▼
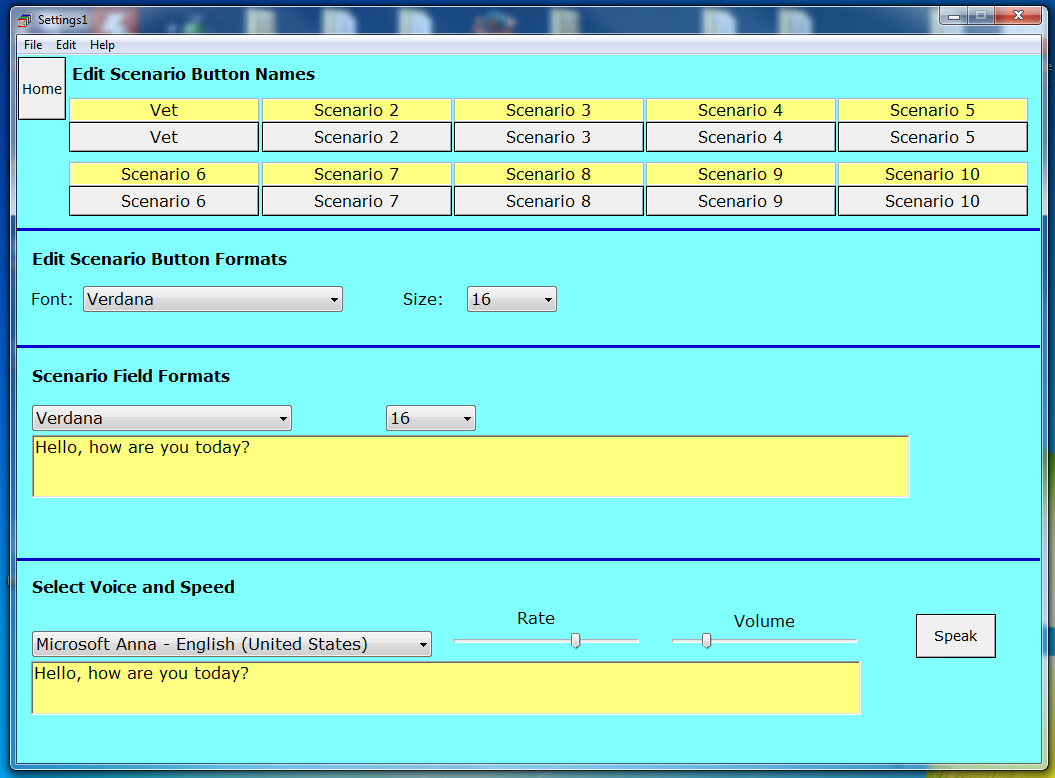The width and height of the screenshot is (1055, 778).
Task: Click the yellow Scenario 4 name field
Action: tap(740, 110)
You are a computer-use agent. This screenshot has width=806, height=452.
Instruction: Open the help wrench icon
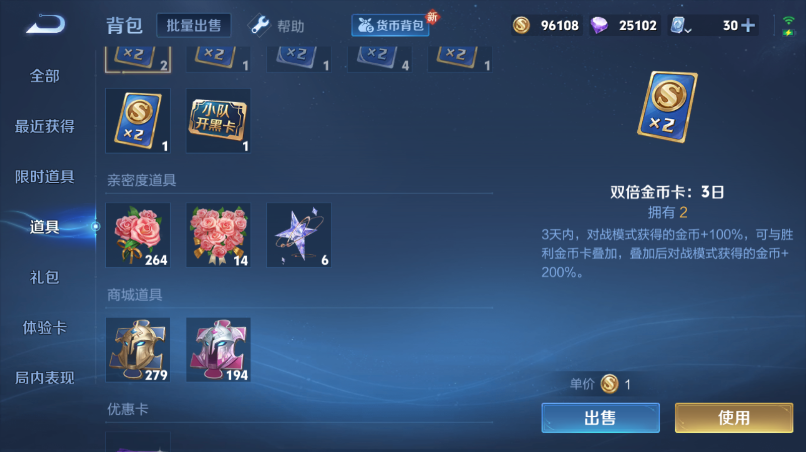coord(259,25)
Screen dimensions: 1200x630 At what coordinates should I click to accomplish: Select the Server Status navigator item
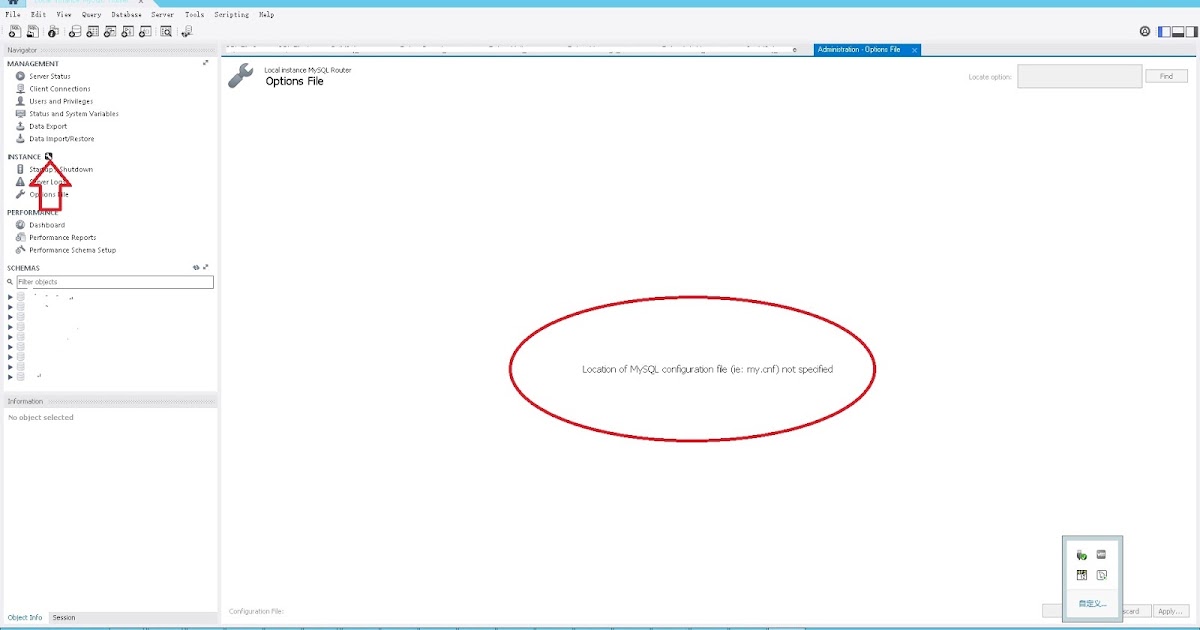(x=48, y=76)
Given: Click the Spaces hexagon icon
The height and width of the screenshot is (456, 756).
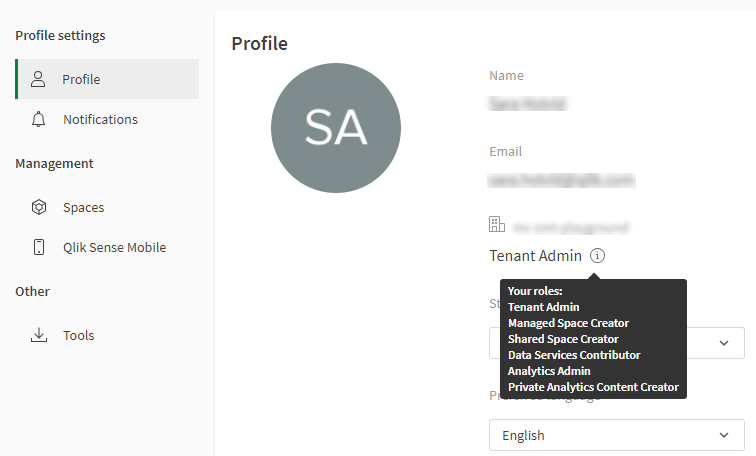Looking at the screenshot, I should (39, 207).
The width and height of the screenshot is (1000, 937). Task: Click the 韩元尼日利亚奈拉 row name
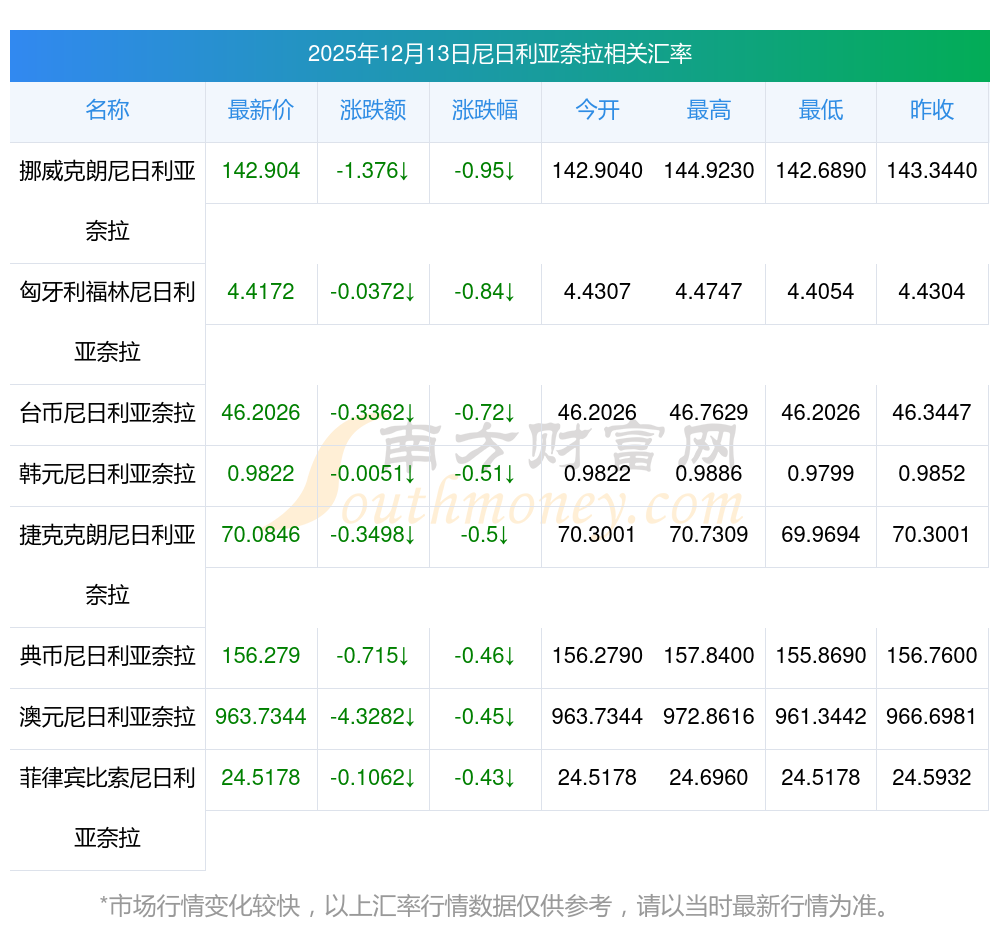107,474
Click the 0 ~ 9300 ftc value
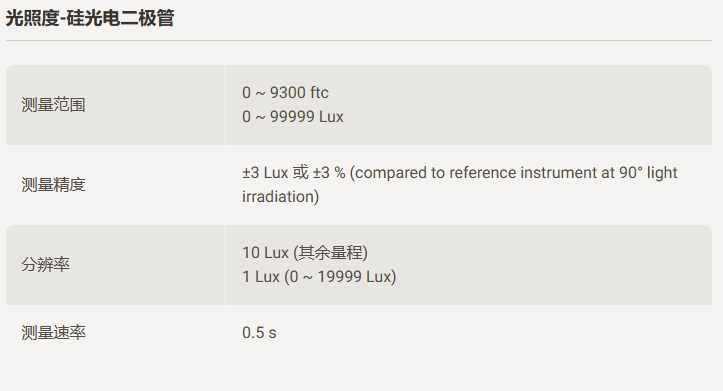Image resolution: width=723 pixels, height=391 pixels. (x=285, y=93)
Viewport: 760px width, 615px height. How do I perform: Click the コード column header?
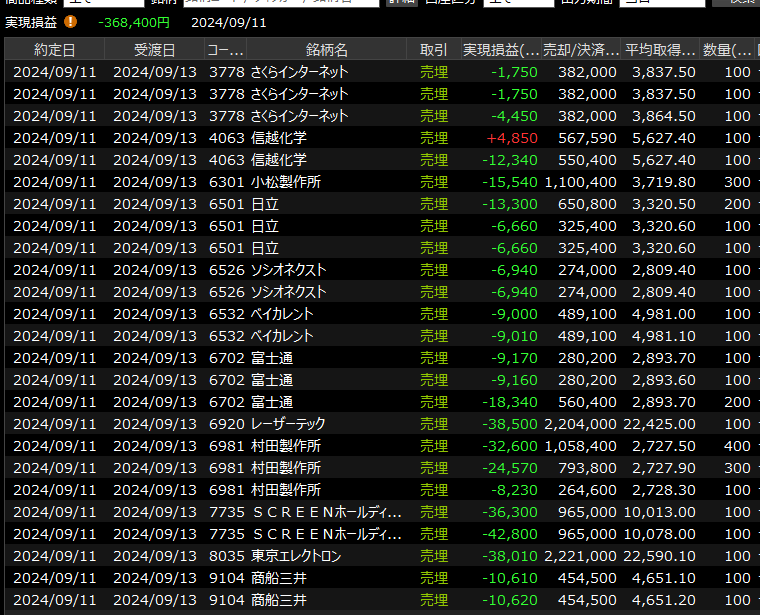[226, 50]
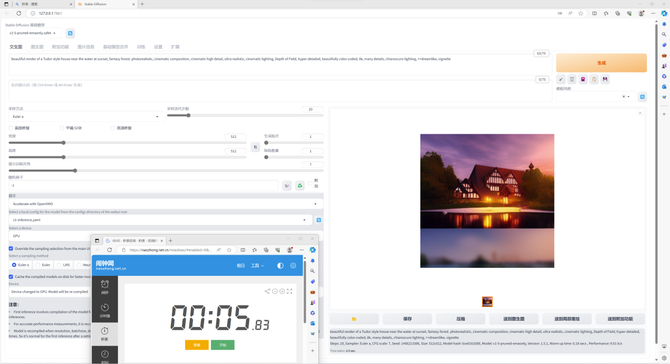This screenshot has width=670, height=364.
Task: Refresh the styles list next to the styles dropdown
Action: [x=642, y=97]
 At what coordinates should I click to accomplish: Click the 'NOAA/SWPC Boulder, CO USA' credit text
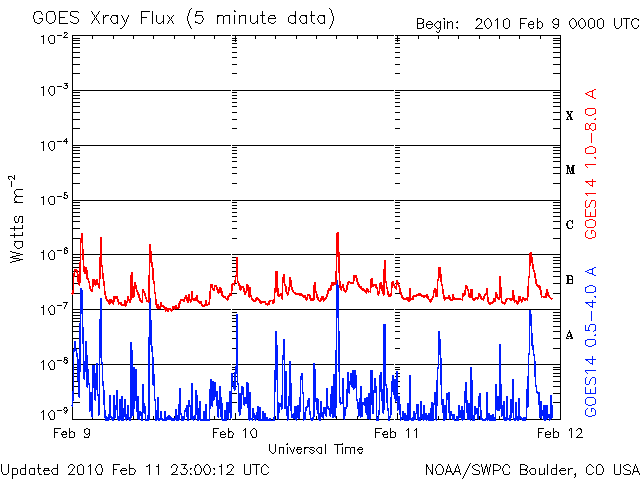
▲
Starting at the line that contains "Given: Click the Spaces hexagon icon", retype each line through the final one in the listing, with both ends kept and the pictures omitted.

• Answer space:
Given: Click the Spaces hexagon icon
The height and width of the screenshot is (456, 756).
Looking at the screenshot, I should (39, 207).
The width and height of the screenshot is (1000, 937). Task: Click the 韩元尼日利亚奈拉 row name
107,474
Click the 0 ~ 9300 ftc value
Image resolution: width=723 pixels, height=391 pixels. (x=285, y=93)
Viewport: 760px width, 615px height. How do I perform: Click the コード column header?
[226, 50]
This screenshot has width=670, height=364.
Task: Refresh the styles list next to the styles dropdown
Action: [x=642, y=97]
 At what coordinates should I click to accomplish: Click the 'NOAA/SWPC Boulder, CO USA' credit text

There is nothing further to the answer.